Un peine del que no había manera de deshacerse aparece al abrir una caja. Un soldadito de plomo con el que te habías encariñado se traspapela, si es que el verbo traspapelar puede aplicarse a un objeto. Desaparece un jersey, no hay quien encuentre los visillos, la mesita de noche se desconcha, se moja un libro sobre la revolución rusa, la lámpara se enciende sola y tres platos se quiebran igual que se quebrarían un sábado por la noche tantas esperanzas adolescentes. Una mudanza. Toda una experiencia vital. Se saben cuando empiezan (el día que llamas a la empresa de la mudanza). Pero no se sabe cuando acabas (siempre hay algo por recolocar y casi siempre un sentimiento que no se va que podría enunciarse finamente con la frase: yo no sé para qué carajo me meto en este follón).

La mudanza es darwinismo puro: sobreviven los más fuertes y que mejor se adaptan al medio. Es decir, sobrevive el empleado de la empresa de mudanza con más musculatura, el inquilino más paciente y los objetos a prueba de mala suerte. Con una mudanza tomamos conciencia de tres cosas importantes. Que digo importante, esenciales: lo mucho inútil que acumulamos, lo poco que poseemos y lo caro que es mudarse.

No es que las empresas que a ello se dedican sean prohibitivas, no, hay de todo, y funcionan generalmente muy bien, lo que ocurre es que puedes llegar a tener que pasar una noche fuera, o irte y darte a la bebida un rato por no pensar en el guirigay o estropicio que hay en la casa de la que sales y en la casa a la que entras.

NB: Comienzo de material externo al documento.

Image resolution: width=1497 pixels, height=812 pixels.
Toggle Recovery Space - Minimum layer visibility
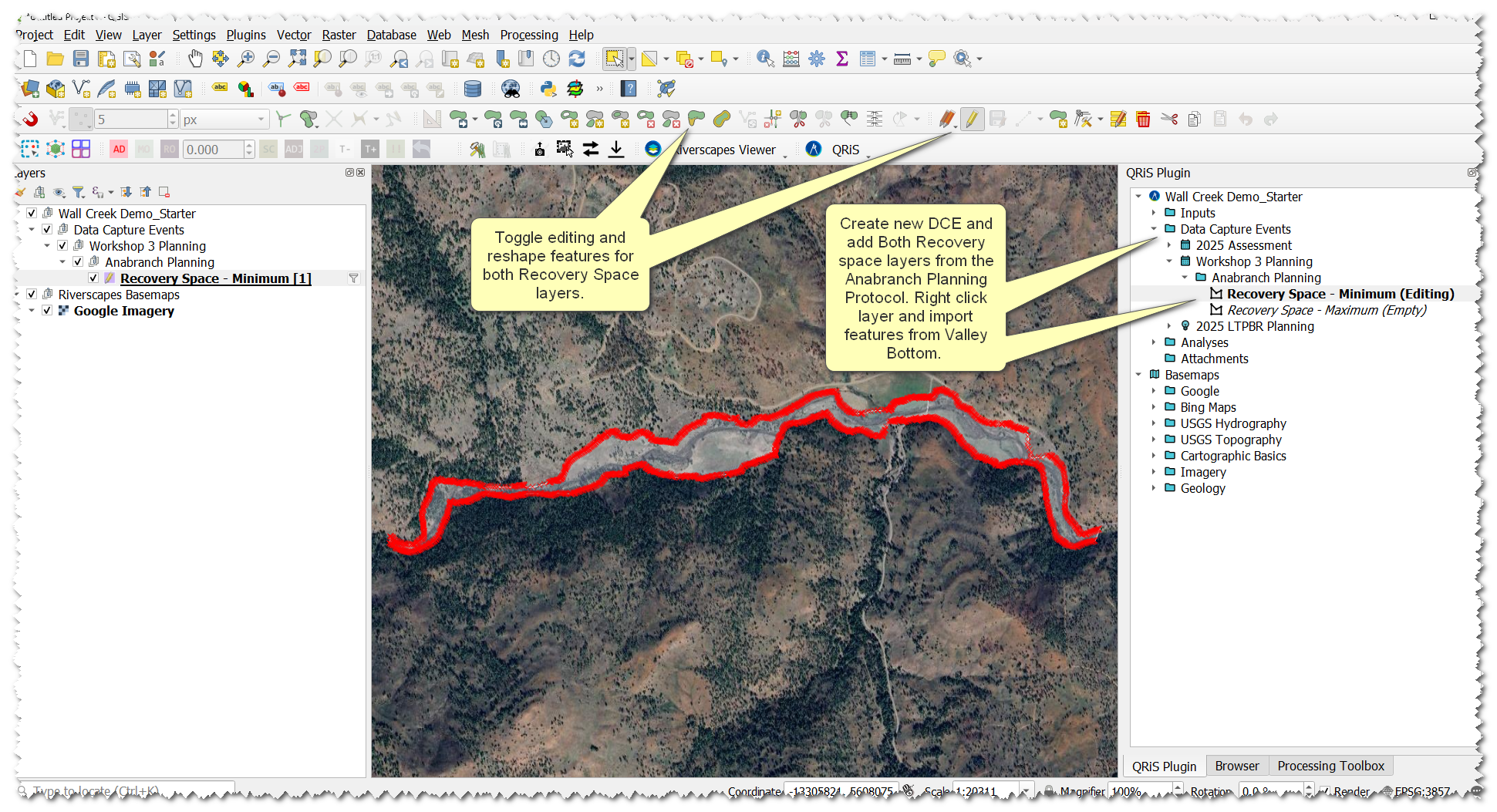coord(93,278)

Si tienes niños pequeños, has de entretenerlos en la calle una, dos o tres jornadas, con el consiguiente desembolso en piruletas, patrulla canina, bazares chinos, bazares españoles, hamburguesas, batidos y gasolina. Se le quedan ganas a uno de, en lo sucesivo, no mudar ni de parecer. Las mudanzas a veces quitan el sueño. Pero peor es que te dejen sin pijama. A mí me pasó. Los pobres no tenemos pijama de entretiempo. Los de invierno los puse a la vista. Los de verano no. Cuando me instalé hacía calor.

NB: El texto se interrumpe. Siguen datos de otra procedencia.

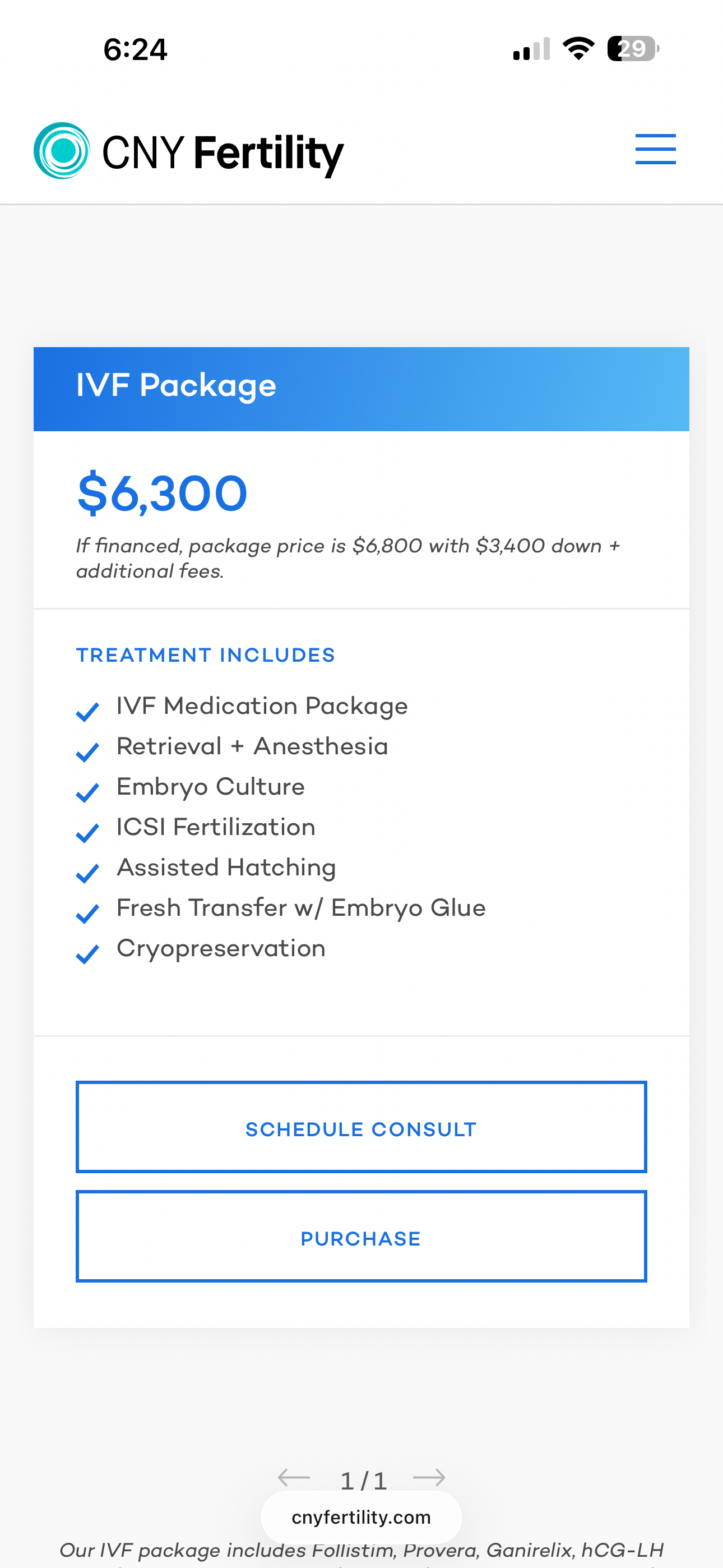Tap the CNY Fertility circular logo

62,151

Probé a dormir como Dios me trajo al mundo. Pero me trajo enfadado, así que probé a dormir desnudo. Frío. Me puse el pijama. Pijama de invierno: calor. No hay quien duerma con una mudanza. Y eso por no hablar del polvo que se acumula; un polvo que es como el Caribe de los ácaros. Un todo incluido cuya banda sonora son estornudos productos de la alergia. Si no hubiera mudanzas yo no tendría artículo. Si no tuviera que escribir este artículo ya habría acabado la mudanza. «Toda la vida es mudanza hasta ser muerto», dijo Valle Inclán. Yo soy algo más optimista. Prefiero pensar que mudanzas de verdad sólo hay dos o tres en la vida. Uf. Y que con cada una de ellas mejoramos de sofá. Aprendemos lo que vale un peine.

«El cambio es la única cosa inmutable», nos dejó dicho Schopenhauer, lo cual consignamos aquí por si alguien quiere mudar de filósofo de cabecera y adoptarlo a él. La ventaja es que ya está metido en una caja.